How to get this to stop? Who knows! The roots run very deep. Thousands of years deep. Religion is in the mix, and with religion comes extremists on BOTH SIDES - not just one.
So here is the million dollar question. How do you get someone who really believes that God sees things their way, and any other view is an offense to God, to lay down their arms and accept another view as valid? You figure that out and you can end a lot of wars. Certainly you would end terrorism and being stability to the Middle East! They would have to retire the Nobel Peace Prize because you would win it every year for the next 500 years. Or better yet, make up a new peace prize and name it after you.

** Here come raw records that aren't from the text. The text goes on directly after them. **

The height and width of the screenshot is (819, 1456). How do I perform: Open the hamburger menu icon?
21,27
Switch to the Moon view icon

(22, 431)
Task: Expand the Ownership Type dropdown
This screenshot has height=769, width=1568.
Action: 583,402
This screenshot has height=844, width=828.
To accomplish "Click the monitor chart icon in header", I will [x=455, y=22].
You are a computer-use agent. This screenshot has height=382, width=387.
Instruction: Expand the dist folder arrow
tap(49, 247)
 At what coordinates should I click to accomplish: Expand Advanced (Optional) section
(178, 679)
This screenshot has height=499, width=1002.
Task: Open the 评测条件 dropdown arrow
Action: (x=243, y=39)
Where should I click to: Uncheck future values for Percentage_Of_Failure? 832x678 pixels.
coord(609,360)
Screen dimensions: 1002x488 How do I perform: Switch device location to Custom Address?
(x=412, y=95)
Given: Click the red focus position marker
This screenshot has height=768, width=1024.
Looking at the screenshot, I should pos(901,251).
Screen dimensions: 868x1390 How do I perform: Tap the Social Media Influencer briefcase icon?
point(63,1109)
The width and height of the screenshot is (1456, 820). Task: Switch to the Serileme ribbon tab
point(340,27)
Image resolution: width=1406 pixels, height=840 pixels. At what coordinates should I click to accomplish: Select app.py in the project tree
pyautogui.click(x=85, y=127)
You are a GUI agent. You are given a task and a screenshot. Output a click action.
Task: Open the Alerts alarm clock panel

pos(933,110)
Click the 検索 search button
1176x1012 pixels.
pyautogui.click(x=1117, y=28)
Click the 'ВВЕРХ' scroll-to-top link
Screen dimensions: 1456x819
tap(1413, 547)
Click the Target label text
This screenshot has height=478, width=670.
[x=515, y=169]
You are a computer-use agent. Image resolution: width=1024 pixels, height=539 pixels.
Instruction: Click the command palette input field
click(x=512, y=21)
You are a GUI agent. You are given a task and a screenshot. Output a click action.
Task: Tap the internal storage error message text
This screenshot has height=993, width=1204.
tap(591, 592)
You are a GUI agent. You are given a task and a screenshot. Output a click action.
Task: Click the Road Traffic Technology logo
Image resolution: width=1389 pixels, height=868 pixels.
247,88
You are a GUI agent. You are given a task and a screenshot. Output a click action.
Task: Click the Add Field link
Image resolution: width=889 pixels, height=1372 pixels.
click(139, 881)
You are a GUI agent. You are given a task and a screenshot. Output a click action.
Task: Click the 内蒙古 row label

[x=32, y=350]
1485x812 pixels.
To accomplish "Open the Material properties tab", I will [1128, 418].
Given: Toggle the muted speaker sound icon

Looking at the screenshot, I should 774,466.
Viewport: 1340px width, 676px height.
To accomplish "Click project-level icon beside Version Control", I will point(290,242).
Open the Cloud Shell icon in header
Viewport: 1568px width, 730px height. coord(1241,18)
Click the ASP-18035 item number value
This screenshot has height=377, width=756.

By Craig R. Harmon on Jan 27, 2007 | Reply
Lazy,
If you wish to discover the “making up” and “leaving out”, investigate it here and here if you’re really interested. Once you’ve investigated and discovered that the argument isn’t at all what you are making it out to be, you’ll be in a position to comment intelligently on it. Until then, you’re simply arguing against a straw-man position that simply no one is arguing.
Again, exactly no one is arguing that criticizing Israel is off limits. If you wish to have that argument, you’ll be arguing alone. What is at issue are specific arguments advanced by Carter in his latest book and made in public statements in commenting on his book.
If you wish to join THAT debate, I welcome you to it. We’re having it over on my diary post entitled “This One’s for Dusty: How Carter Errs”.